Bottom line: A slider may be too clean or limiting for your shot. Thankfully, there are many other stabilization options available.
Setting up a Slider
Setting up a slider is fairly straightforward. Here’s a brief rundown on getting a slider ready to shoot with:
- Mount the head on the slider carriage — Screw a fluid head on the carriage for more control over the camera when using the slider.
- Set up tripod — Position and level the tripod, making sure that it is stable.
- Mount the slider on the tripod — Screw the tripod’s quick-release plate to the slider and lock it on the tripod head.
- Mount the camera on the slider — Screw the fluid head’s quick-release plate to the camera’s base and pop it on the slider.
While setting up a slider is not rocket science, it is still important to consider the equipment you need and the steps required to use a slider so that you can determine whether a slider is appropriate for your shooting schedule and terrain.

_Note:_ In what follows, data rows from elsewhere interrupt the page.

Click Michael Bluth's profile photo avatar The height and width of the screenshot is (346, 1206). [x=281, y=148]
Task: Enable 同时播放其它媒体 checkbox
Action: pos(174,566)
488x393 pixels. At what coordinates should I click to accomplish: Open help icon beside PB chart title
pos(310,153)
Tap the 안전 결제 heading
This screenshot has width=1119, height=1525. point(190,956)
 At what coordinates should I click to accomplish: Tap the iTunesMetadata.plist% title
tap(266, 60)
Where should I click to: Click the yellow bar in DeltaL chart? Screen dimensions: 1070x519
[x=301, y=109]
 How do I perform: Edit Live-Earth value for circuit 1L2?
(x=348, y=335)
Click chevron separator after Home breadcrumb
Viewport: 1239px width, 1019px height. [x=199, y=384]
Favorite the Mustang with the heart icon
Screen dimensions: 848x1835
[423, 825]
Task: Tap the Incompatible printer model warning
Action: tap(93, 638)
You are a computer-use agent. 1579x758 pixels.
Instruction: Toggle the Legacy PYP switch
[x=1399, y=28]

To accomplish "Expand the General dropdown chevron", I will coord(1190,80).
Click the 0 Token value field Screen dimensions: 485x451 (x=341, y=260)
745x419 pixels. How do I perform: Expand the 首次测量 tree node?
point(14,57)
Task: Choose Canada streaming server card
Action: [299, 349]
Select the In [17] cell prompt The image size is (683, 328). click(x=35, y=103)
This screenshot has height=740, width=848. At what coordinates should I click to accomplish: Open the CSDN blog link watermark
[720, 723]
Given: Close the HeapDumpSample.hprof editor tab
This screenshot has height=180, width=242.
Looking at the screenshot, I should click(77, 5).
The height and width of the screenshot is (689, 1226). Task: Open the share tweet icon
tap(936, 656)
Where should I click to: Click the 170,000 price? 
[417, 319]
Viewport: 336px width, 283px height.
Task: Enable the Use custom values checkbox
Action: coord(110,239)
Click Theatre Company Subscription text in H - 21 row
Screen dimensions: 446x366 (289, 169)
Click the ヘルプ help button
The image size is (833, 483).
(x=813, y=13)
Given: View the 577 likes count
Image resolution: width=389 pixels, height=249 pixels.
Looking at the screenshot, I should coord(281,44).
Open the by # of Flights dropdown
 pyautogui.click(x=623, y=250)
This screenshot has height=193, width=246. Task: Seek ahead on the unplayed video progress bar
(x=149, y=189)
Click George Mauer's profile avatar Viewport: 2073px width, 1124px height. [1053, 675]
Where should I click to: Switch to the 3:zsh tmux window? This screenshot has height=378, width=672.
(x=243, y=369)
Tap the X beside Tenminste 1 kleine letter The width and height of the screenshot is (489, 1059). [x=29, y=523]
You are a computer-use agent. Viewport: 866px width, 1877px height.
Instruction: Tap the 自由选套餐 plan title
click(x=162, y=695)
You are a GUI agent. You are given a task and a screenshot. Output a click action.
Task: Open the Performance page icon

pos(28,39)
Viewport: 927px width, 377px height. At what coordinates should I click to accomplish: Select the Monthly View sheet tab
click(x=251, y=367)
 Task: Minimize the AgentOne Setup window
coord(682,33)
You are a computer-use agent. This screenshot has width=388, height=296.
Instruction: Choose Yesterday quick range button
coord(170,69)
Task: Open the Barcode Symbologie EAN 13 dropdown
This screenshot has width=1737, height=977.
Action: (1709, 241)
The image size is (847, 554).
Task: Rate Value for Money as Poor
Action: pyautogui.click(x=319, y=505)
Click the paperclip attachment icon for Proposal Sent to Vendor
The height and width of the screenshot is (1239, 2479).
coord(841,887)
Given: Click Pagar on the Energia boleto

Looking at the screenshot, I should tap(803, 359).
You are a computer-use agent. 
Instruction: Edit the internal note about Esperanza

Bottom line: A slider can be set up to shoot with quickly in just a few steps.
What About Dolly?
Dollies are widely used in film and television and can perform many of the same smooth camera movements as a slider, so why shouldn’t use a dolly instead?
Dollies are indeed similar to sliders and can even do things sliders cannot, such as laying down tracks for long camera moves. However, there are several benefits to using a slider instead of a dolly for indie filmmakers or run & gun documentary shooters:
- Quick setup — A slider just needs to be attached to a tripod and it’s ready to go, whereas a dolly requires tracks to be laid and leveled before you can shoot.
- Perfect for the solo shooter — A slider can be operated with a single finger, but a dolly requires an entire crew to transport, set up, and operate.
- Portable — A slider can be small enough to fit in your backpack, while some dollies need their own vehicle for transportation.
- Versatile — A dolly can perform horizontal movements, but since a slider is attached to it’s track, it can also move the camera vertically and diagonally.
Stay on Track with a Slider
A slider is ideal for purposeful camera movements that take the viewer on a journey or reveal something important to them. By maintaining precise control and smooth motion, a slider increases production value by eliminating distractions caused by unsteady footage.
A small slider also packs up easily into a backpack, allowing you capture smooth footage wherever you go.